Kasus ini langsung menjadi perhatian publik. Banyak pihak kecewa karena proyek yang seharusnya membuka akses pendidikan justru dicurigai sarat kepentingan. Di sisi lain, ada juga yang mempertanyakan apakah benar Nadiem adalah aktor utama, atau hanya “terjebak” dalam pusaran birokrasi dan permainan vendor besar.

Partai politik, akademisi, hingga organisasi guru ikut bersuara. Sebagian menilai kasus ini harus dibuka terang-benderang, tanpa pandang bulu. Sementara yang lain mengingatkan bahwa kasus ini jangan sampai menghambat proses digitalisasi pendidikan, yang masih sangat dibutuhkan di era pasca-pandemi.


Jejak Digital dan Bayangan Masa Depan

Pengadaan Chromebook tidak bisa dilepaskan dari kerja sama besar dengan perusahaan teknologi global. Langkah ini pada awalnya dipandang sebagai upaya strategis agar Indonesia tidak tertinggal dalam transformasi digital. Namun, kasus hukum yang kini mencuat memperlihatkan sisi gelap dari praktik pengadaan barang dan jasa pemerintah: ketika kebijakan diarahkan untuk menguntungkan pihak tertentu, maka yang dirugikan adalah masyarakat luas, khususnya para siswa di pelosok yang sangat membutuhkan perangkat belajar.
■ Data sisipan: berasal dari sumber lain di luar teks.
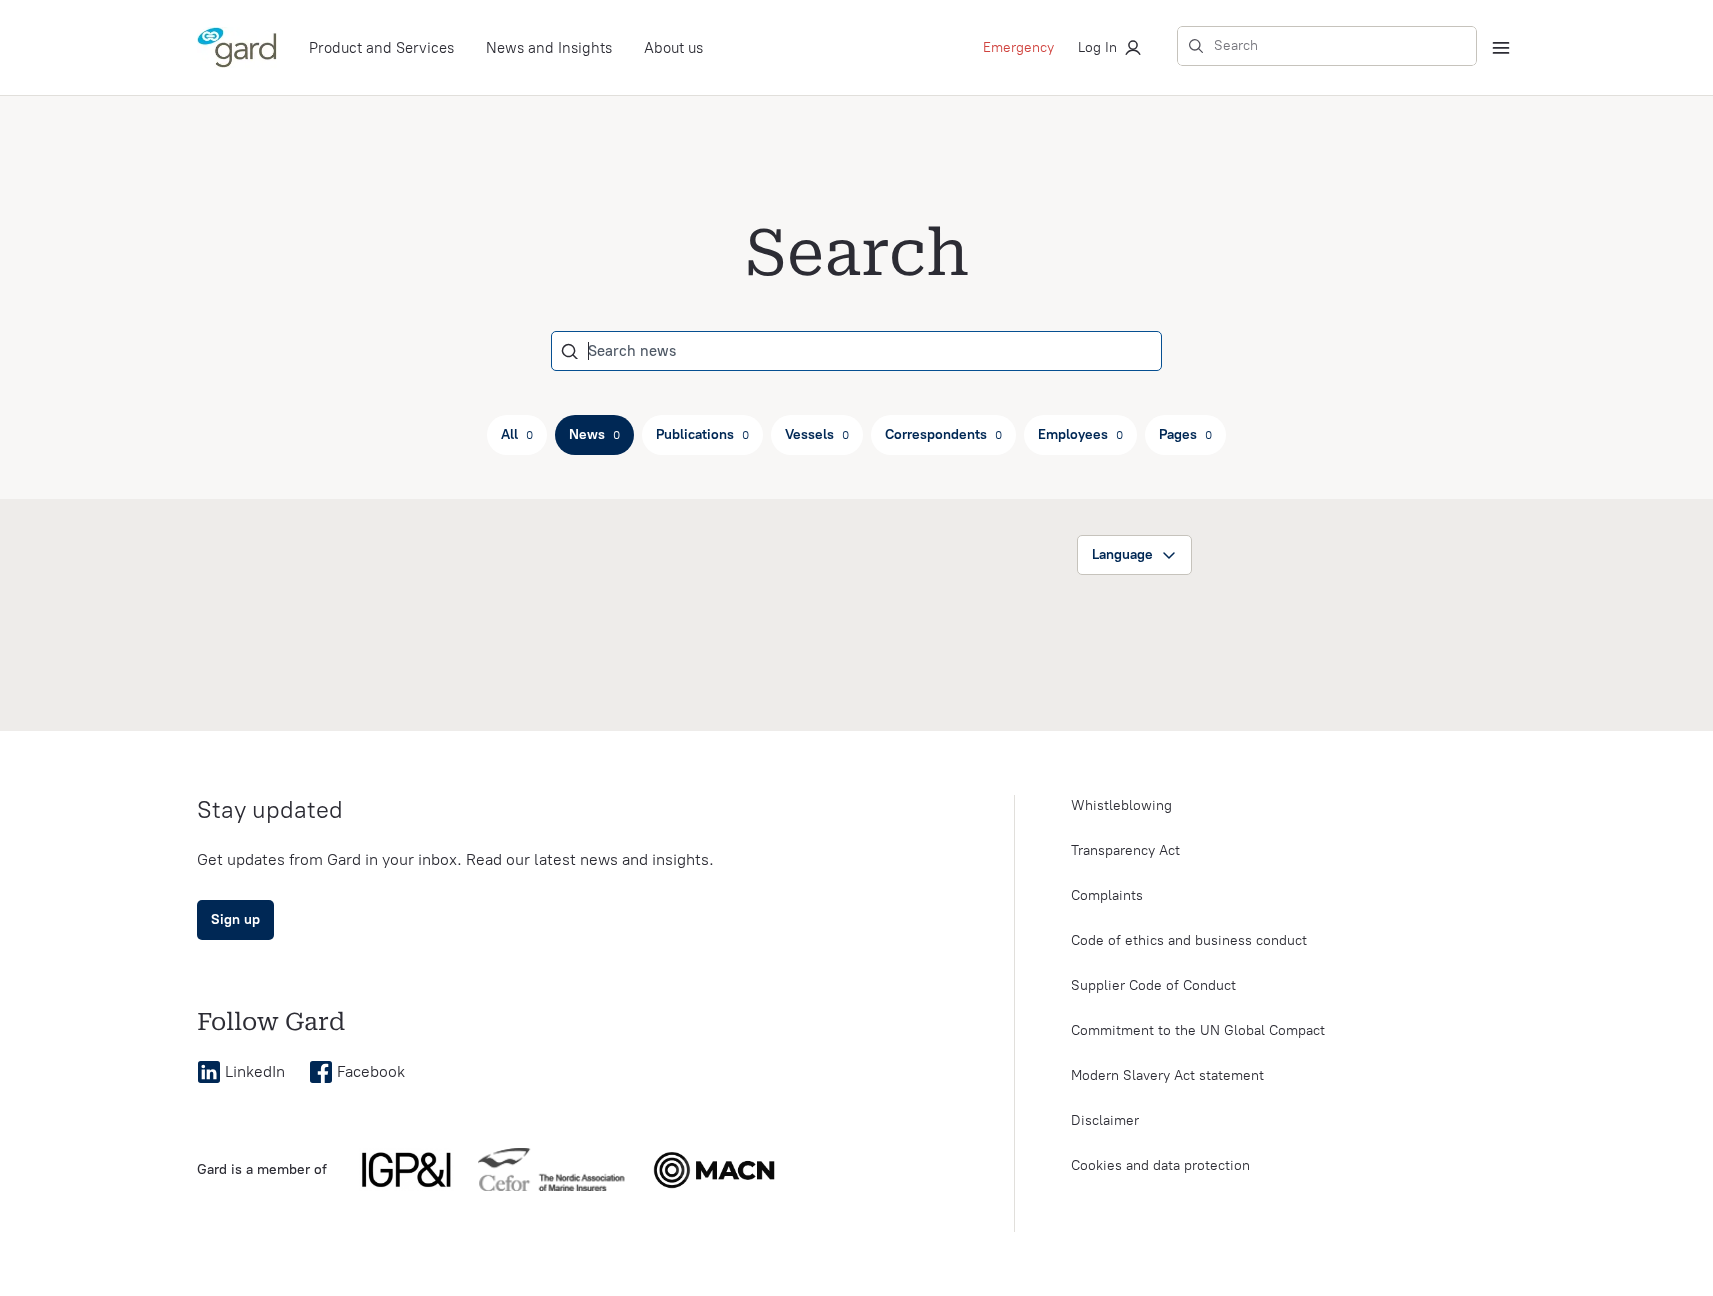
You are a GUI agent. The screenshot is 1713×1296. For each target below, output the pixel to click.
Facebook (371, 1071)
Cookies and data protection (1160, 1165)
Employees (1080, 434)
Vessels (817, 434)
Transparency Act (1125, 850)
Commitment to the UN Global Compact (1198, 1030)
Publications (702, 434)
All (517, 434)
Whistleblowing (1121, 805)
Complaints (1107, 895)
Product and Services (381, 48)
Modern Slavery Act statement (1167, 1075)
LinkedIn (255, 1071)
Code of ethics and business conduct (1189, 940)
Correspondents (943, 434)
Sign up (235, 919)
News (594, 434)
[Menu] (1501, 48)
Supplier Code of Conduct (1153, 985)
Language (1122, 554)
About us (673, 48)
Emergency (1018, 47)
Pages (1185, 434)
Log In (1097, 47)
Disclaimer (1105, 1120)
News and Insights (549, 48)
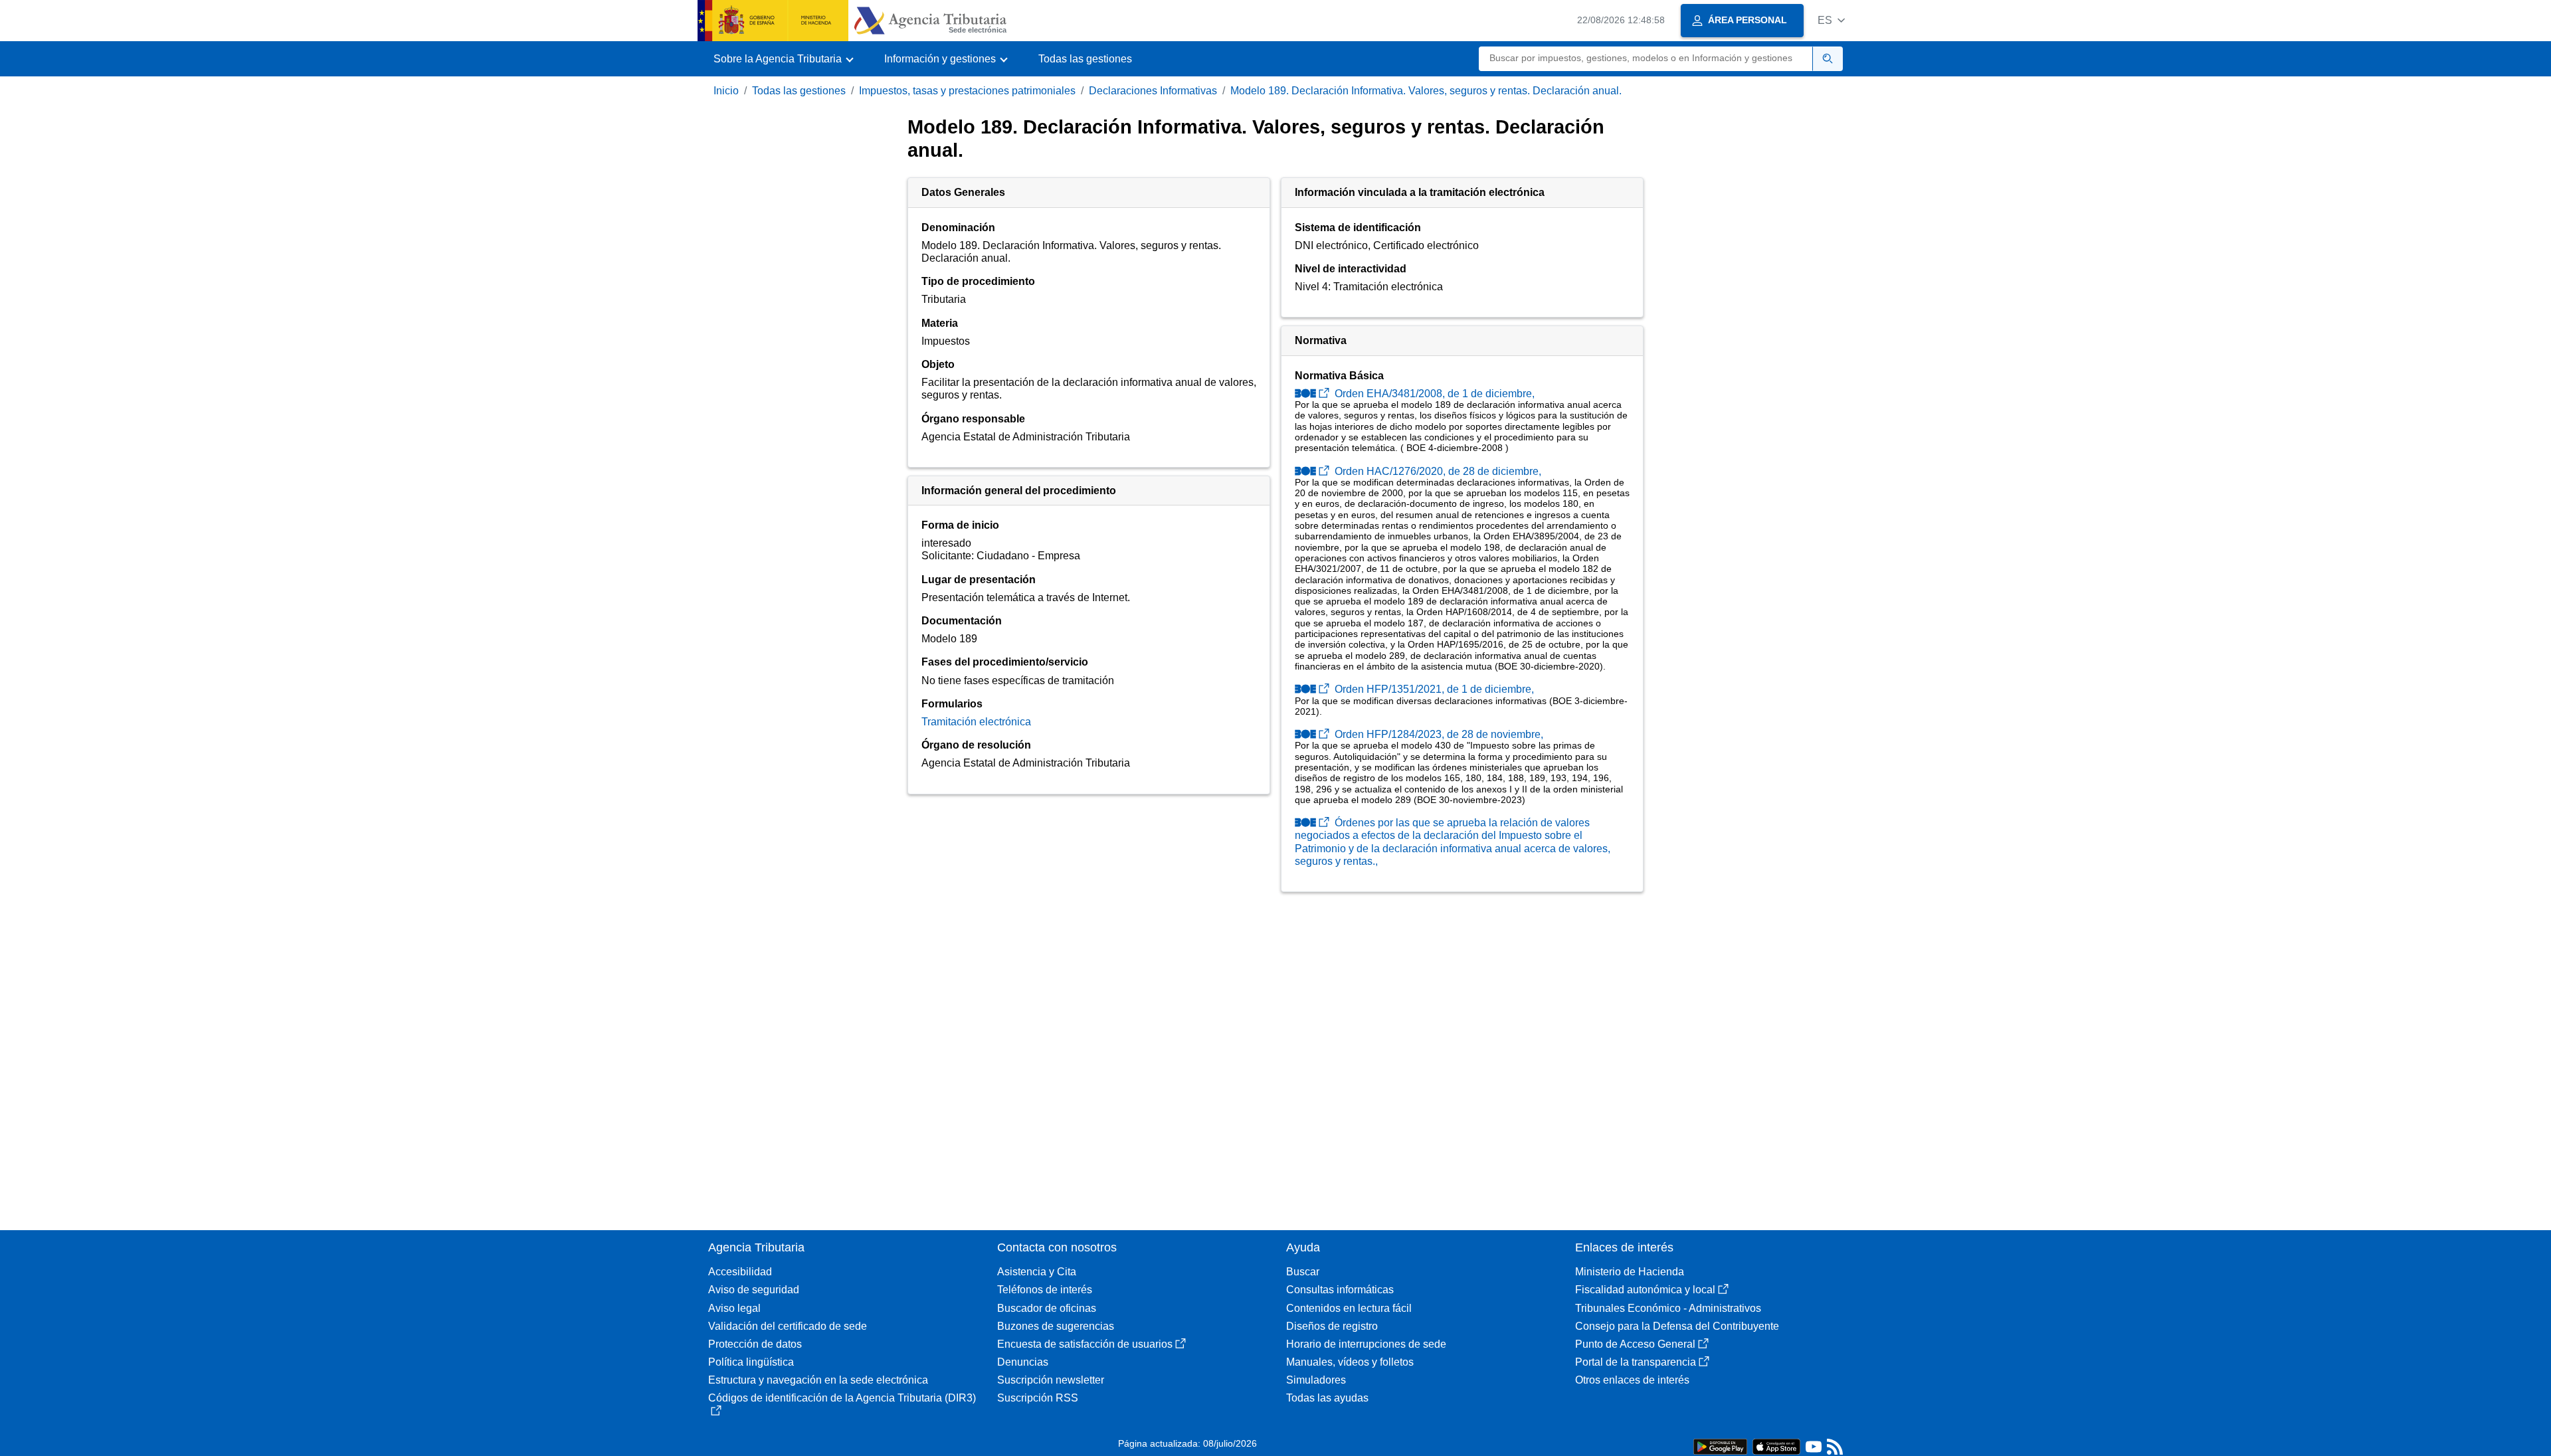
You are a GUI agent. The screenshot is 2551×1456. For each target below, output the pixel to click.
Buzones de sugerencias (1055, 1326)
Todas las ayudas (1327, 1398)
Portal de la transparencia (1635, 1362)
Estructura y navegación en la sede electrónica (818, 1380)
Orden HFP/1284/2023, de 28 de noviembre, (1437, 734)
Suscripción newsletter (1050, 1380)
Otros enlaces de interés (1632, 1380)
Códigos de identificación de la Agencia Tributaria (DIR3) (842, 1398)
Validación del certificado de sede (787, 1326)
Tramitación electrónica (976, 721)
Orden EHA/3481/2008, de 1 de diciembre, (1433, 393)
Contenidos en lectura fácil (1349, 1308)
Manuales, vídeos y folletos (1350, 1362)
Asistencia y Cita (1036, 1271)
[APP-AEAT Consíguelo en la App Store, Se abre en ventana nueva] (1776, 1445)
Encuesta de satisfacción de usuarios (1085, 1344)
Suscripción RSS (1037, 1398)
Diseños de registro (1332, 1326)
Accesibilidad (740, 1271)
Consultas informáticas (1340, 1289)
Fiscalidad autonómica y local (1645, 1289)
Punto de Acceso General (1635, 1344)
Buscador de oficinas (1046, 1308)
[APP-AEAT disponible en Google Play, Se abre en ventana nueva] (1720, 1445)
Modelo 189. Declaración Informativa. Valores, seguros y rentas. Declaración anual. (1426, 90)
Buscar (1302, 1271)
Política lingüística (751, 1362)
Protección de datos (755, 1344)
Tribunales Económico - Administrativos (1668, 1308)
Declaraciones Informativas (1153, 90)
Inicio (726, 90)
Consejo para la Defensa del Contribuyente (1677, 1326)
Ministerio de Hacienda (1629, 1271)
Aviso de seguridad (753, 1289)
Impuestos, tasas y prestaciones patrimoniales (967, 90)
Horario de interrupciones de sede (1366, 1344)
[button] (1831, 20)
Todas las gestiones (1085, 58)
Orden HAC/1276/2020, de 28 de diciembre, (1436, 471)
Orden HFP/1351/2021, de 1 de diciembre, (1433, 689)
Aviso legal (734, 1308)
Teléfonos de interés (1044, 1289)
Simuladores (1316, 1380)
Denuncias (1022, 1362)
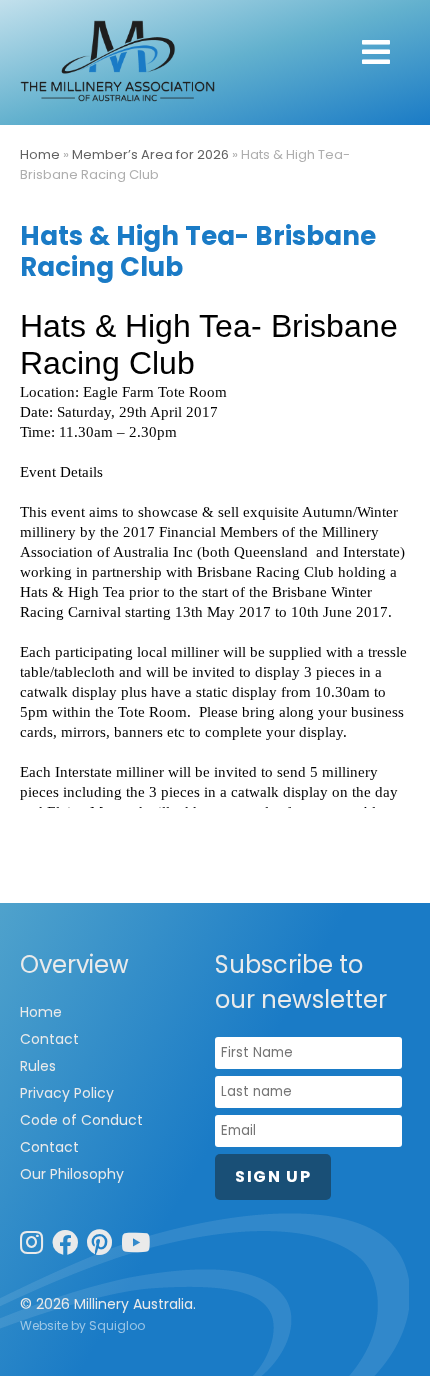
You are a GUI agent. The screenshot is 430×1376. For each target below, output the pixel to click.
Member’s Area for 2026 (150, 154)
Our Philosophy (72, 1174)
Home (40, 154)
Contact (49, 1039)
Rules (38, 1066)
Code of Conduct (81, 1120)
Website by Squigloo (82, 1325)
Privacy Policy (67, 1093)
Masa depan Nadiem kini berada di persimpangan. Dari seorang ikon inovasi, ia berubah menjadi tersangka korupsi. Proses hukum yang berjalan akan menentukan apakah ia benar-benar terlibat dalam praktik menyimpang, atau justru korban dari sistem yang lebih besar.


Penutup

Kasus Chromebook yang menyeret Nadiem Makarim adalah potret nyata rapuhnya tata kelola proyek pendidikan di Indonesia. Program yang seharusnya menjadi jembatan menuju masa depan justru mencoreng citra reformasi pendidikan.

Apapun hasil akhirnya, kasus ini akan tercatat dalam sejarah sebagai salah satu skandal terbesar di dunia pendidikan Indonesia. Dan bagi masyarakat, terutama jutaan siswa yang menjadi penerima program, mereka layak mendapatkan kejelasan—bahwa masa depan pendidikan tidak lagi dipermainkan demi keuntungan segelintir orang.